The second fundamental wave is shifted by a time period relative to the first fundamental wave. The time period of the shift can be equal to the bit time of a bit. The first sampled values and the second sampled values can be equal in each case for a value {−1 or 1} of the bits.
The first sampled values of the first fundamental wave and the second sampled values of the second fundamental wave can be added to form an output value sequence.
The output value sequence is then processed. Advantageously, the rate of sampling of the output value sequence is converted. Preferably, the digital values of the output value sequence are converted digital-to-analog and then filtered. Advantageously, a carrier signal modulation, dependent on the output value sequence, occurs for the transmission.
The invention has as its object, furthermore, to provide as improved a transmission circuit as possible. Accordingly, a transmission circuit for transmitting a bit sequence to be transmitted is provided.
The transmission circuit can have a dividing device for dividing the bit sequence into an even-numbered bit sequence and into an odd-numbered bit sequence.
The transmission circuit has a first device for forming first sampled values of a first fundamental wave depending on the even-numbered bit sequence.
The transmission circuit has a second device for forming second sampled values of a second fundamental wave depending on the odd-numbered bit sequence. The second fundamental wave is shifted by a time period relative to the first fundamental wave.
The transmission circuit can have a summator for summation of the first sampled values of the first fundamental wave and the second sampled values of the second fundamental wave, so that the output value sequence is formed as a sum.
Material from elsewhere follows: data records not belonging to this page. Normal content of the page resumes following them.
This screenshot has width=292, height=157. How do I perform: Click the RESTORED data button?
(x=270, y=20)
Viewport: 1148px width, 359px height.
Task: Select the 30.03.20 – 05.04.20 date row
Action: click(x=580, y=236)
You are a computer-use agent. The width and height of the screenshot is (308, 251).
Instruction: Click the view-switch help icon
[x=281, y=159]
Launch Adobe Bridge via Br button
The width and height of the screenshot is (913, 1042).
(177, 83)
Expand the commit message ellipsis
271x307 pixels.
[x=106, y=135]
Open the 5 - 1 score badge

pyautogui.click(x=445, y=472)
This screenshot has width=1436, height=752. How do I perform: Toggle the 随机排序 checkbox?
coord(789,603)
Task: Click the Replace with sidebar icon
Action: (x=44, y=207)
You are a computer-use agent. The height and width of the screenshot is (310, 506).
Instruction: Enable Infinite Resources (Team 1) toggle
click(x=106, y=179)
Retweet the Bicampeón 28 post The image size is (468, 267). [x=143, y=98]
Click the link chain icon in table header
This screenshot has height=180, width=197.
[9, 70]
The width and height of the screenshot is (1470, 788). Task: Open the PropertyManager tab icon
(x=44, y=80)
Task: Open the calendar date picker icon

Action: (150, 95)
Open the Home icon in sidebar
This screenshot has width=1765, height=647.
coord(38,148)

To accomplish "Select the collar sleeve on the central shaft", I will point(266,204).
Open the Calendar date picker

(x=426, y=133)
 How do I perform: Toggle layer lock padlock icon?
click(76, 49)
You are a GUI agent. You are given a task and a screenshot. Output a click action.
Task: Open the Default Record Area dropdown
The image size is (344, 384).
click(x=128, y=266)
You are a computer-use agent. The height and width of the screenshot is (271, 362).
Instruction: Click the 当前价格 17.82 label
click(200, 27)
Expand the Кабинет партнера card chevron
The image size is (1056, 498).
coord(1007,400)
The invention furthermore has as its object to provide a use. Accordingly, a use of sampled values readable from a memory are provided to form an output value sequence, which represents in approximation spreading and pulse shaping of a bit sequence. The output value sequence is converted digital-to-analog within the scope of a binary chip sequence for transmitting the bit sequence.
The refinements described hereinafter relate to the transmission circuit, as well as to the use and to the method for transmission.
According to an embodiment, to form the first sampled values, the first sampled values are read out depending on a bit value of the even-numbered bit sequence. Preferably, the first sampled values are read out of a memory. To form the second sampled values the second sampled values are read out depending on a bit value of the odd-numbered bit sequence. The second sampled values are read out of a memory. For reading-out, addresses, for example, can be output to a memory. Advantageously, sampled values can be output by multiplexers for reading-out. It is also possible to control or clock a state machine for reading out the sampled values.
It is provided in another embodiment that the first sampled values are read out via a control of a first multiplexer, said control being dependent on the bit value of the even-numbered bit sequence. Alternatively or in combination, the second sampled values are read out by means of a control of a second multiplexer, said control being dependent on the bit value of the odd-numbered bit sequence.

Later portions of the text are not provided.